Factsheet

UK Corporate Governance Code 2024

Overview

The Financial Reporting Council published the updated UK Corporate Governance Code on 22 January 2024, followed by guidance on 29 January.

Effective from: 1 January 2025 or, in the case of new Provision 29 on internal controls, 1 January 2026.

The structure of the Code is largely unchanged from the 2018 edition and, as the FRC advised on 7 November, does not carry forward a number of the original proposals on which the FRC consulted over Summer 2023.

A new Principle has been included to encourage companies to report on outcomes and activities. A number of provisions have been removed related to Audit Committees as these provisions are now within the Audit Committees and the External Audit: Minimum Standard.

The principal changes are those around internal controls. In particular, Principle O and a new Provision 29, effective from 1 January 2026, which asks boards to make a declaration in relation to the effectiveness of their material internal controls.

The new guidance has effectively combined the existing three sets of guidance –Guidance on Board Effectiveness, Guidance on Audit Committees and Guidance on Risk Management Internal Controls and Related Financial Business – into one shorter document.

The FRC has been keen to emphasise that the guidance is no more or less than that – guidance. There has been some anecdotal evidence that some investors or their agents have been treating the guidance as part of the Code. The FRC, however, has been very clear that the Code is on a ‘comply or explain’ basis and that the guidance simply offers suggestions as to how companies might demonstrate compliance. It is, emphatically, not mandatory and should not be treated as such.

For further information on the amendments to the Code please see Key Changes to the UK Corporate Governance Code and the UK Corporate Governance Code 2024 mythbuster.

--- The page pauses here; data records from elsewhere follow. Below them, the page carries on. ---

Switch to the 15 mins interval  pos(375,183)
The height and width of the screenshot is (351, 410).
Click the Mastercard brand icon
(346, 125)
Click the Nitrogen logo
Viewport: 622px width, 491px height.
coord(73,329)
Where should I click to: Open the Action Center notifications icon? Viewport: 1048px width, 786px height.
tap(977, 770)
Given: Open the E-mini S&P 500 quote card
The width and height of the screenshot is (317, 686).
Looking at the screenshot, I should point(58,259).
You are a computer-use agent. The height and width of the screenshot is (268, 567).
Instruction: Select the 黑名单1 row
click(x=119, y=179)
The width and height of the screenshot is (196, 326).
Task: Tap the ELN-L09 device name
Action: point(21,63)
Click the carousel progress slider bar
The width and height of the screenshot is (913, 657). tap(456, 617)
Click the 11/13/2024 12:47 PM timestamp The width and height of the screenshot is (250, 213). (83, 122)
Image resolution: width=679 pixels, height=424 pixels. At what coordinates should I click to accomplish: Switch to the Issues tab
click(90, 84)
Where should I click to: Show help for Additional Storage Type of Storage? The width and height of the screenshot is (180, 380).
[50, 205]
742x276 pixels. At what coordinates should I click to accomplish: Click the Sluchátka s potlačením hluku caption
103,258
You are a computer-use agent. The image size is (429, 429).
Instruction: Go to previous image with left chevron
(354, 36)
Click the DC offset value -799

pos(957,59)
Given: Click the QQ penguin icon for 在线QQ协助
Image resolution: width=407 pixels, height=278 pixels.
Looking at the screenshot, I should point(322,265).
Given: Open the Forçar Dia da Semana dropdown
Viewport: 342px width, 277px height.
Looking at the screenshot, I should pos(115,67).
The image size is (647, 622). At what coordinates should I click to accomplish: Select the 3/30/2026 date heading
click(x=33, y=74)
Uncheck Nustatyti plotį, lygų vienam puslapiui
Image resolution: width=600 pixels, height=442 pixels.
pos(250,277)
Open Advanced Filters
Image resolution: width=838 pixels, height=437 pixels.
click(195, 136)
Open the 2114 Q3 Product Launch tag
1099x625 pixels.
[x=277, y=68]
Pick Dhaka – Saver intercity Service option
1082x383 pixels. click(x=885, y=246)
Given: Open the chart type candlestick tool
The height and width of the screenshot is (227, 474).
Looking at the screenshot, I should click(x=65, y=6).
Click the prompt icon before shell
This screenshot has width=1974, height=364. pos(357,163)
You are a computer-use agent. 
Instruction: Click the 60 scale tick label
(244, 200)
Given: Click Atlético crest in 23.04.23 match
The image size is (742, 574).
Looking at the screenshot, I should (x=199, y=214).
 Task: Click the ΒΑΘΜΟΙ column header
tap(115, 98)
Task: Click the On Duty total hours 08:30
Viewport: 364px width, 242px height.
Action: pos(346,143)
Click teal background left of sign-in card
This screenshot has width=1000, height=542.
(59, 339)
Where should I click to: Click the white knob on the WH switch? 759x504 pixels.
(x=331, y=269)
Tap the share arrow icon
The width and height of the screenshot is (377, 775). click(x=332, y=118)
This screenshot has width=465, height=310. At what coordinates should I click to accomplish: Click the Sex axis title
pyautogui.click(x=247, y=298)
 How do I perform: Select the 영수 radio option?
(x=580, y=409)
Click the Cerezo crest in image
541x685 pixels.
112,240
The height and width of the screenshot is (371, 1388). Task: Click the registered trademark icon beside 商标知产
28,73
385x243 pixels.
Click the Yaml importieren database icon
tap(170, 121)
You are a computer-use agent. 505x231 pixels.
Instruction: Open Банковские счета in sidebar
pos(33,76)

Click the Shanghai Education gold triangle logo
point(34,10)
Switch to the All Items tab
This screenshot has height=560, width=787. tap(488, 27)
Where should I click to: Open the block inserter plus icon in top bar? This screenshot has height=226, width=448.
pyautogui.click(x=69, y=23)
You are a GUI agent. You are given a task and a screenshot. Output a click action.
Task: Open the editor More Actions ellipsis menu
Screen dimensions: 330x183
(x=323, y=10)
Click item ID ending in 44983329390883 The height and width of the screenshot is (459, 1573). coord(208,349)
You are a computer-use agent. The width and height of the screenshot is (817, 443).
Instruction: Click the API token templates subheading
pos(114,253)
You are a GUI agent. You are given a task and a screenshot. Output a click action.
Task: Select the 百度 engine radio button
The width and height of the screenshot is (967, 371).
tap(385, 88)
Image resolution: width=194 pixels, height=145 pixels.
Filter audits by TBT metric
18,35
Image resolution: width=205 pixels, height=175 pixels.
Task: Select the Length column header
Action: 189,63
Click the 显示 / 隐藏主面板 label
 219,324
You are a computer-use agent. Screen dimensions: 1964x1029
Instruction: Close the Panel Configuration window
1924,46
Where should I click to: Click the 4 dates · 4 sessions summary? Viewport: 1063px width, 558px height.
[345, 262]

The Institute welcomed the new Code and guidance. Peter Swabey, Policy & Research Director commented that “There are a number of sensible and helpful revisions and we are pleased to see that several of the suggestions in our consultation response have been included. The FRC’s guidance is enormously helpful to companies in providing examples of ways in which they can demonstrate compliance with the Code and we welcome the clarity with which the guidance states that it is “not mandatory, and not part of the Code itself, and is not prescriptive. It contains suggestions of good practice to support directors and their advisers in applying the Code.”